One thing you've probably noticed is that these optimal defectors above are not the same (the initial defection sequences) so you aren't able to get that juicy combined net gain of 11 + 2.5/remaining move. Instead, for just the 9 above, the combined optimal strategy (assuming you're really really good at detecting your opponent) will do significantly worse, although obviously the points per remaining move will have more weight than the constants. I'll leave putting all this together as an exercise for the reader (you just have to weigh the pros/cons of a single initial defection sequence for all these cases + the unknown mix of actual opponents in the meta).

Anyhow, going back to my point: if you just look at grimTrigger, alwaysCooperates, and the tit-for-tat variants then realistically your optimal unprovoked defector sets you back. Unprovoked defection is locally sub-optimal vs. being "nice" and so far "nice" strategies have done really well in competitions like this one. But if you are able to leverage your unprovoked defection into information that allows you to counterplay your opponent (like with ftft or random) highly effectively, that will rapidly outweigh the price you pay to the grimTrigger.

I initially experimented with de-escalating tit-for-tat variants (that break out of the D/D loop but don't get abused by alwaysDefects and the like), and after a point I realized detection and counterplay would have by far the best gains of my remaining options so I have now switched onto the detective variant train. This is, of course, very risky because detection and counterplay logic can get fairly brittle and cost you a lot. And if there's many "grim" strategies in the mix (that disproportionately reward you for the first defection or punish you for it in an unclear way), then your unprovoked defector will either be non-viable (although, fwiw, there's at least one "grim" strategy in the mix- beNice- the maximally punishes titForTat, so it's fairly hard to really figure out what the meta will be like) or will have to be really good about exiting the D/D loop via opportunistic olive branches (C/D's cost you 1 point relative to a D/D but if you get a cooperation in return, you immediately make back that cost).
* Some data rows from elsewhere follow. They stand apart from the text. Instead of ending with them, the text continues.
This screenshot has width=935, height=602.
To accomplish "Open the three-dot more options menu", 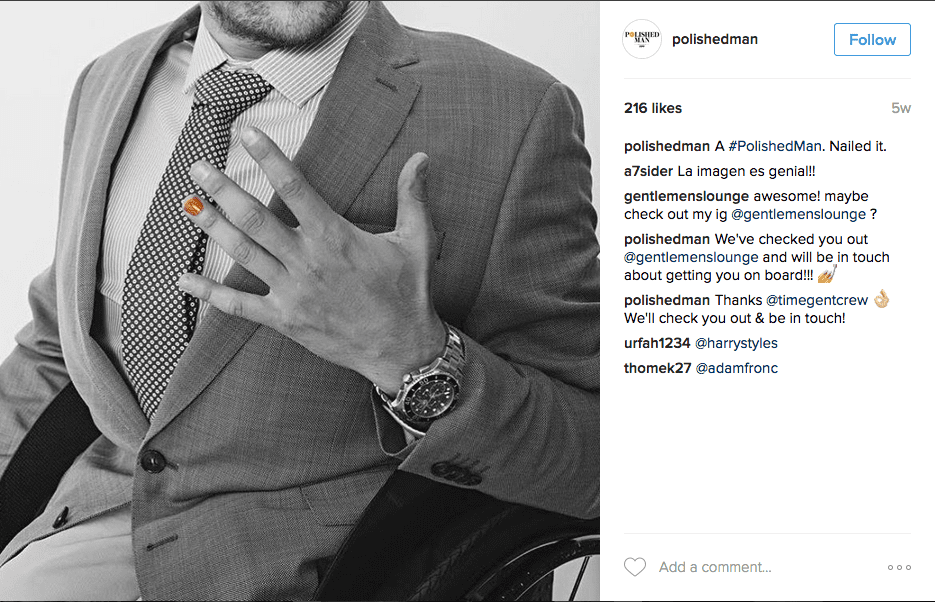I will pyautogui.click(x=899, y=567).
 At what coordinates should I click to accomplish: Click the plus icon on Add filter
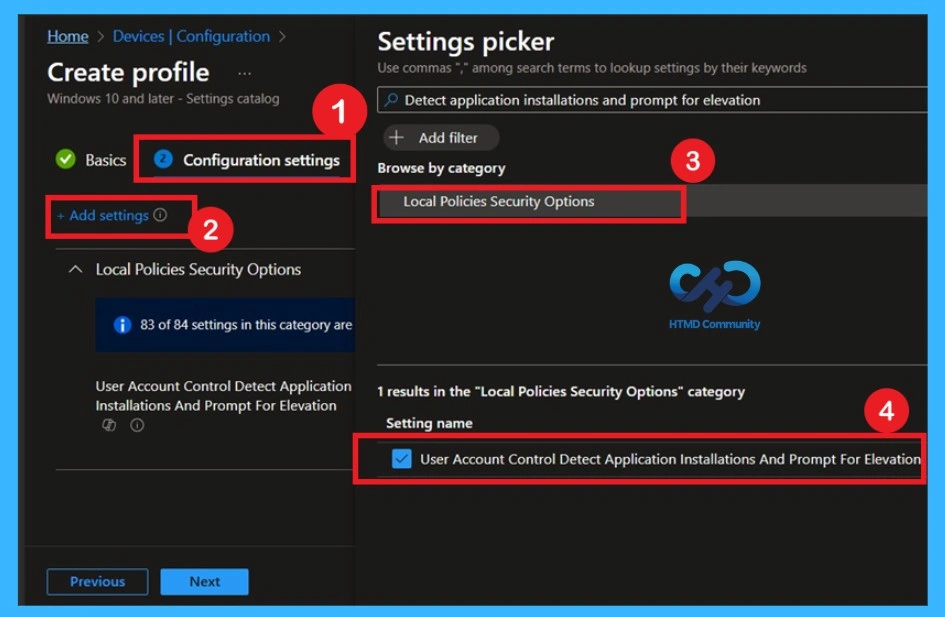tap(397, 138)
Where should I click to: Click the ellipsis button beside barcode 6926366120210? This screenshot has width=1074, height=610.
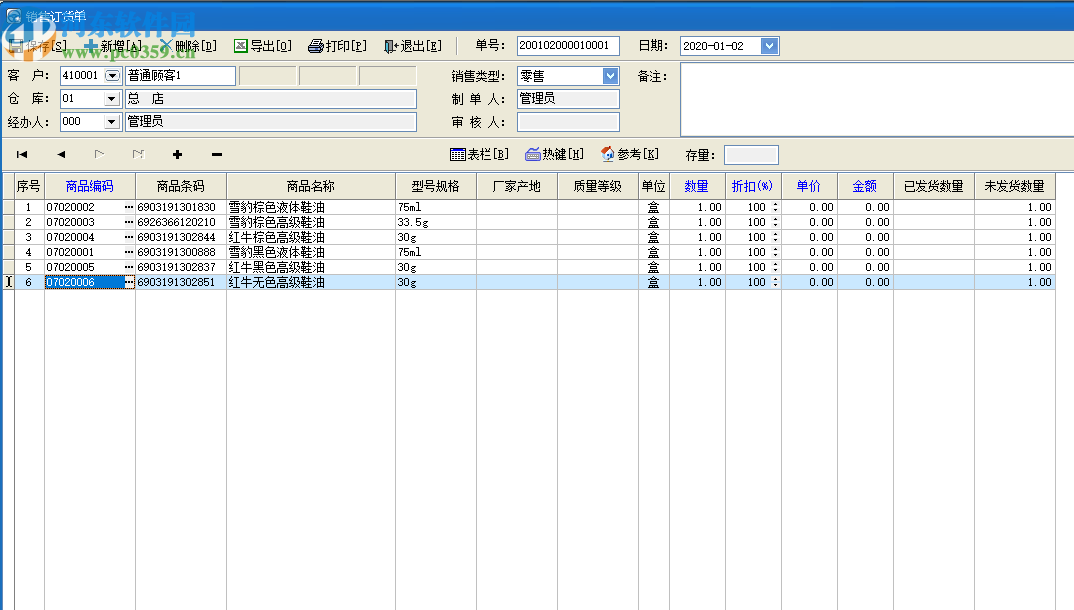tap(127, 222)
This is all non-trivial. But "mean" strategies- unprovoked defectors like detective variants- have a place in the meta and are one of the two most viable builds I've seen, along with de-escalating tit-for-tats (that similarly use olive branches to exit D/D loops).

l4vr0v commented 3 years ago

@Barigamb738 if you want to investigate your problem, try pulling in #31 onto your local branch, generating that head-to-head CSV (maybe for runs where you vary the meta), importing it into a spreadsheet application, and then you can see exactly where that performance difference between your titForTat and detectivePlus is coming from. Then you can check results.txt to see the details of that.
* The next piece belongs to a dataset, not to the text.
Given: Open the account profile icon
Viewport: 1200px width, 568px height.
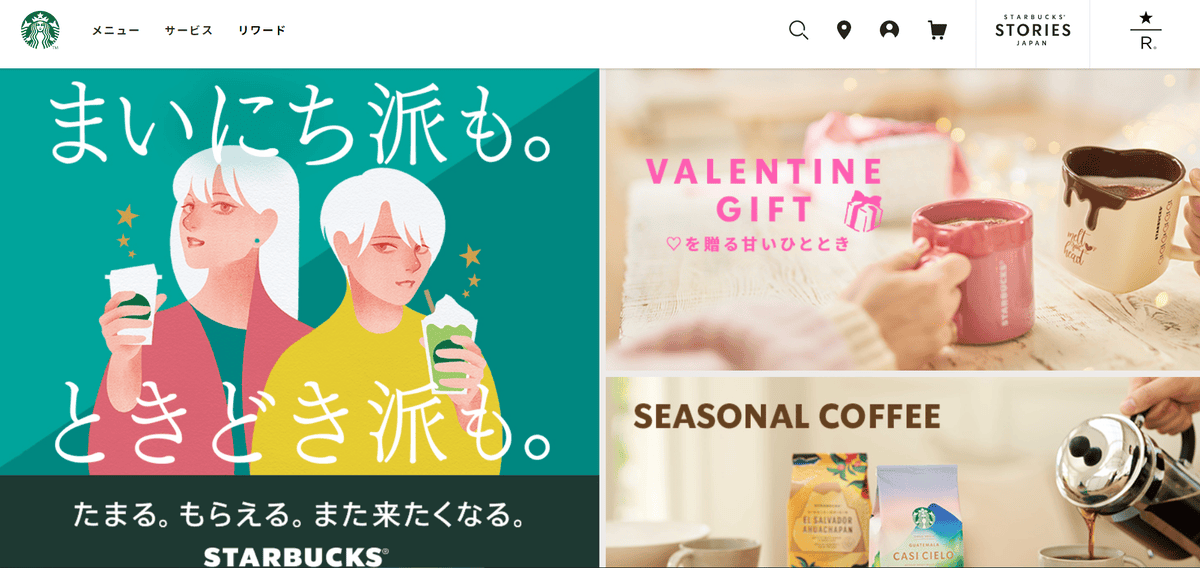Looking at the screenshot, I should (x=889, y=30).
SebastianKorytkowski commented 3 years ago

I agree. Though the biggest problem here is predicting your enemy's move. My guess is that the most common strategy will probably be some kind of a titForTat variant. Crafting a detective or something like that that's able to respond to all of these would be very hard. I think maybe some fancy machine learning could pull it off. II can't wait to see the winning strategy. I doubt it will be mine, but I still had some fun learning about game theory.

l4vr0v commented 3 years ago

You could have a very conservative detective that tries to behave the same as a tit-for-tat except when it thinks it's got random, alwaysCooperate, or ftft, and then backs off immediately to return to tit-for-tat if those assumptions don't hold. Unless it gets fooled very often or there's many grims in the meta (that increase the cost of unprovoked defection, although they shouldn't be because unnecessary defections are costly), it should do strictly better than tit-for-tat.
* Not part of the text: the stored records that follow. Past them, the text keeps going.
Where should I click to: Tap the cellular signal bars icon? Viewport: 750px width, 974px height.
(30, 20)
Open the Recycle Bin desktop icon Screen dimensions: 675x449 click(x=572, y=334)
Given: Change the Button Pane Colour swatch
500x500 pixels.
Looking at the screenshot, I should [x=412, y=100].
Plus for what it's worth, detective strats themselves are tit-for-tat variants.

jichanbachan commented 3 years ago

I personally think that mean strategies and detective types aren’t going to hold up as well as nice strategies in this tournament. The benefit of betraying an alwaysCooperate vs entering a defect loop with a grim trigger seem to cancel each other out, but no one is going to be submitting more versions of alwaysCooperate. I think it’s far more likely that there are going to be variants of grim trigger.

But again, the winner of this tournament will definitely be decided by the pool of strategies. Maybe there’ll be a ton of algorithms for a mean or detective type to take advantage of. Either that or Random will miraculously win by playing every matchup perfectly. That’ll certainly be something to see.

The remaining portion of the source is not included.